Support from others with lived experience

People often find the support of others is important to help them stop gambling. This may be family, friends, or treatment services. For many people, an important part of their recovery journey is connecting with others that have also experienced gambling difficulties.

There tends to be so little understanding of gambling difficulties. So, people feel more understood and able to open up with those that have been through a similar experience. Those close to them are often affected by their gambling. So, it is helpful to have a separate safe place.

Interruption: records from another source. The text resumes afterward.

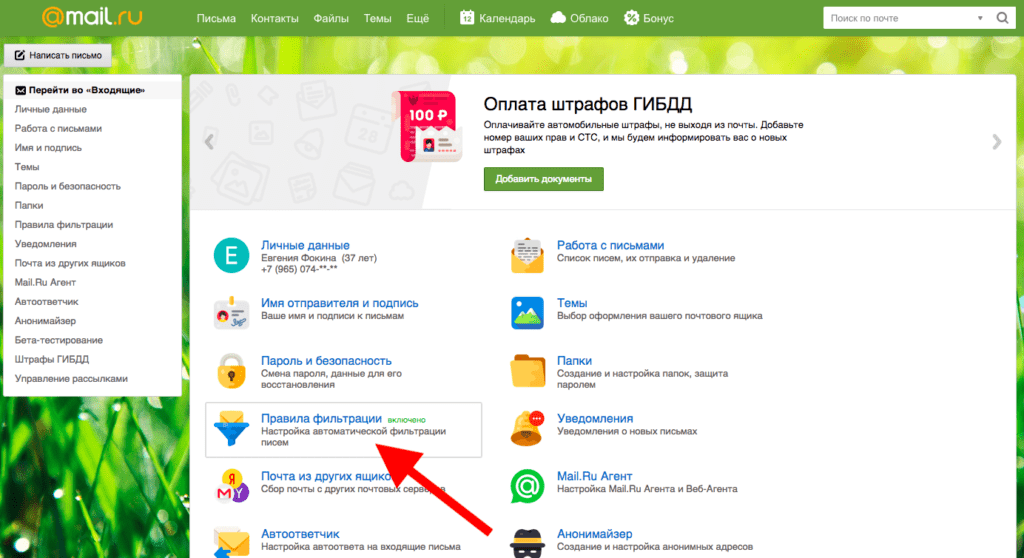Screen dimensions: 1024x558
Task: Click the teal personal data avatar icon
Action: click(231, 256)
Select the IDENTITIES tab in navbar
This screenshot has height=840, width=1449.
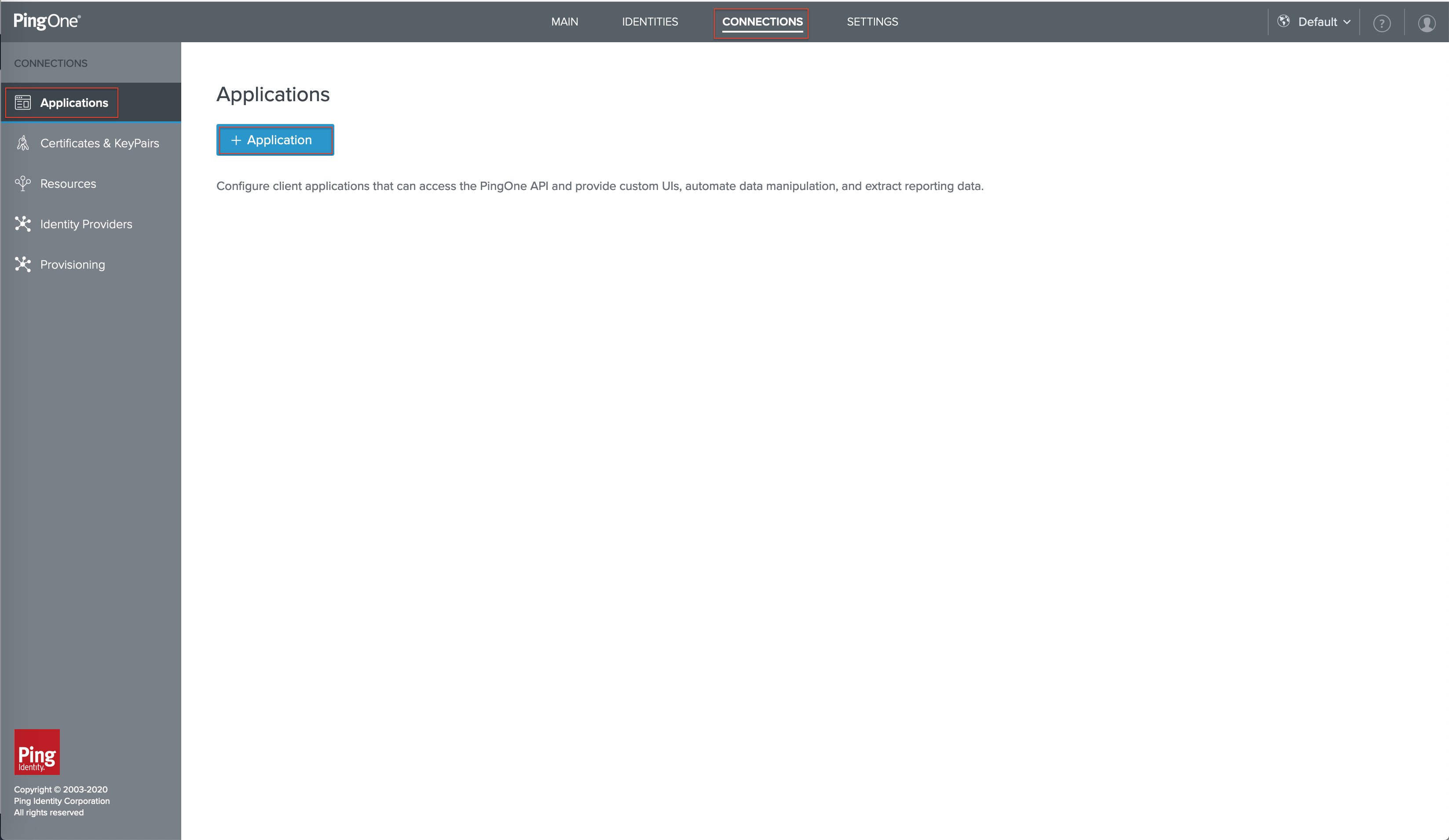tap(648, 21)
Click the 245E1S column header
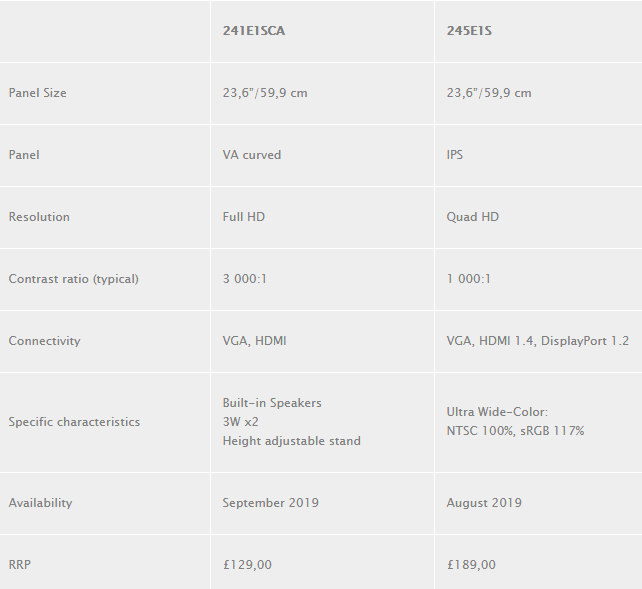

People have shared their experiences through Gamblers Anonymous, other gambling support groups, and via social media

Yeah, it’s a tough one, but there’s people who understand and like I was saying, I found there’s a lot more online presence now. There’s a lot more people. There’s a hashtag on Twitter like Recovery Posse or something, and there’s all sorts of people struggling with all sorts of addictions on there, and they’re always willing to help. If you go on, they know what it’s like because most people don’t understand. That’s why it’s hard talking to people about it because they just don’t understand. But other people have been through the same thing, they do understand. You know, it’s like they say, a problem shared is a problem halved. And it’s true. You speak to people about it and people who are going through the same thing as you and it can really help


When I finally quit, and finally stopped, I relied on social media. I relied on Twitter a hell of a lot. There’s people out there that really, really helped me through it. I suppose it falls in the category of lived experience. I was talking to these people with lived experience, people had done it, they had done it themselves, and given up.

Some feel that people are more understanding of their situation because they were, or are, going through something similar. Everyone is different. But people have said they found many similarities between their experiences and other people’s experiences.

What I tell people is it’s not a one size fits all in terms of recovery, right but I will always be a massive, massive advocate for peer support and for lived experience because I don’t think there’s anything more powerful than having an opportunity to share and open up to someone who’s gone through something similar to you

My friend groups aren’t the same as what they used to be. You could look at that being a positive and a negative. Positive in a way that I’m with like-minded people now, people who can help us, people who can support us. In the other respect, I’ve known these people for 30 years, like my friends from school, they all still drink, they all still gamble… I’ve had some really good times with them people. At the same time, obviously, when I told them I had a gambling problem, they were like, “Oh, it’s not that bad, man. Surely, you can just spend £20 a month,” and I’m like, “You just don’t understand. You just don’t have a clue.” Obviously, when I’m with these other people, it’s just like, “Do you want to go for a coffee?” Then we just talk about our experiences, and it’s just brilliant to have.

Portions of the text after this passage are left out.